Adaptive Optics fine tuned

With this latest research, Tuthill and colleagues make calibration easier through developing an established technique known as “aperture masking”. In standard aperture masking, light is passed through small holes which causes the beams to diffract; observers then infer the presence — or non presence — of exoplanets from the resulting interference pattern. Until now, however, this technique has been hampered by imperfections in the interferometry equipment.

The researchers have improved aperture masking by placing an array of 36 single mode optical fibers behind the aperture disk.

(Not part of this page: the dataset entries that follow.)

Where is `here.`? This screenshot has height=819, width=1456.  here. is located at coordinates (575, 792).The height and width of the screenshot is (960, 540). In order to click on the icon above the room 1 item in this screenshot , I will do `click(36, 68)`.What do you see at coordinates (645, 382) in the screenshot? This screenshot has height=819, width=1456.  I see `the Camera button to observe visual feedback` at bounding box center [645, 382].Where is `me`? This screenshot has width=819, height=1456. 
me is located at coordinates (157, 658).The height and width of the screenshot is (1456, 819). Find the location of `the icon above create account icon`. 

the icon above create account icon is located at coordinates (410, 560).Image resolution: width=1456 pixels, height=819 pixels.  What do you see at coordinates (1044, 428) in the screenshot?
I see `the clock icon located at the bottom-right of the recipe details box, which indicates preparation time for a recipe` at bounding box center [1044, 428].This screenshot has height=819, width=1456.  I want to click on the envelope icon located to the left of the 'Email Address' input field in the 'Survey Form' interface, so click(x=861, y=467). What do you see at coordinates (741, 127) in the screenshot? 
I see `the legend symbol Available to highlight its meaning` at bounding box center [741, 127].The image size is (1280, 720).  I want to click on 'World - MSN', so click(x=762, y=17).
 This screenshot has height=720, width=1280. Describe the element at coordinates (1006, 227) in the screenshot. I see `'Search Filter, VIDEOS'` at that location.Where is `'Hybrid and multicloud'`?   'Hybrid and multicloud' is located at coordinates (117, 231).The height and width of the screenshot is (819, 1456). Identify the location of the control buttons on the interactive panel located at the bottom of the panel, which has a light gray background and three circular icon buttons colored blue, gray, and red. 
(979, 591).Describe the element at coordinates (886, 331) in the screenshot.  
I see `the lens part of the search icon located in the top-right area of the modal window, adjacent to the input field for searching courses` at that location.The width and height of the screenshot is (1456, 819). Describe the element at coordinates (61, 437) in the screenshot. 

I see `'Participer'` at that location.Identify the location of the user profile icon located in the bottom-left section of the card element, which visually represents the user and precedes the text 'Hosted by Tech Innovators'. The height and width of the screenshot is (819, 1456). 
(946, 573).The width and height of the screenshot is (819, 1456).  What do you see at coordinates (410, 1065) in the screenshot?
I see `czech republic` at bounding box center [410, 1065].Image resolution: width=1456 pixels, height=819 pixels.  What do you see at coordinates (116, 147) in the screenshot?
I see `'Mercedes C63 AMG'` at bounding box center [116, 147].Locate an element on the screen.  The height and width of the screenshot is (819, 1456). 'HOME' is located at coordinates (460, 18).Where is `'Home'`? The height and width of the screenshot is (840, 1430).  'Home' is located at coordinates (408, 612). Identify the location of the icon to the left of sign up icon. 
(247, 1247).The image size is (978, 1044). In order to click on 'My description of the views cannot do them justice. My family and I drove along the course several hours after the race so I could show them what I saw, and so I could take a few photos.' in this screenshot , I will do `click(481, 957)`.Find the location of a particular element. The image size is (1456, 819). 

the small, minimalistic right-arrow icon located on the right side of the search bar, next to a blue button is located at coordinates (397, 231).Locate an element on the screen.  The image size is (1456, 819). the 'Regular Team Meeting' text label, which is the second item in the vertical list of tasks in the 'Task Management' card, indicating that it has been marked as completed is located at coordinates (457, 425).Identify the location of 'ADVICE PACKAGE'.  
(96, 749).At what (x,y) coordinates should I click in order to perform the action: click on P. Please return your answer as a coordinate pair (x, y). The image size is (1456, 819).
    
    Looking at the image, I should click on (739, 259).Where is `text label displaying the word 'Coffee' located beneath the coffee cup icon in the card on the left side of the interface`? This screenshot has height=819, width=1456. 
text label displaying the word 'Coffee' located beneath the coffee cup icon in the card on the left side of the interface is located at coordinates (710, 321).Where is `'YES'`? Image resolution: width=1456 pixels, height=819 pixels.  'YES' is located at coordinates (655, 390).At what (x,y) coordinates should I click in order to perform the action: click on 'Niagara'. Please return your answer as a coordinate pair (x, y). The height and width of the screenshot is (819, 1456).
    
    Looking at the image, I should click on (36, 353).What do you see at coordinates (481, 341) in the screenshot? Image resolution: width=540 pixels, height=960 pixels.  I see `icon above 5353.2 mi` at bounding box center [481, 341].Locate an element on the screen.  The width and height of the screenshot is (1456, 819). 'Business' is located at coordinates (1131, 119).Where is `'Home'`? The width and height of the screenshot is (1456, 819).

By feeding incoming light through the fibres the wavefronts retain their relative phases, leading to an improved resolution and reliability of data (arXiv:0901.2165 ). “You can think of aperture masking as an afterburner for an AO system because we will still use an AO system to do the first-pass at correcting the starlight for aberrations” said Tuthill.

Although the "pupil remapping" approach is yet to be tested on real astronomical images, Tuthill told physicsworld.com that the technology is “hot off the development bench” in the photonics industry.

Community reaction

Wesley Traub, chief scientist for the NASA Navigator Program, told physicsworld.com, “The new method is similar to pupil masking, but different in that all of the pupil can now be used.”

“The really interesting new feature is that they use phase closure to look for a non-symmetric distribution of light on the sky, as would be produced by a star with a planet nearby,” he added.

Tuthill and his colleagues now plan to test their device on real images of space. “In the longer term, we hope there might be potential for the next generation of giant telescopes,” he said. “As yet nobody knows how to build the AO systems to make these giants function properly, but our team thinks that instruments like the ones described here will be a key component to getting the best science from the new generation of behemoth telescopes.”

Adaptive optics expert Denis Brousseau of Laval University in Canada told physicsworld.com, “The technique holds the potential to improve aperture masking at major world observatories.”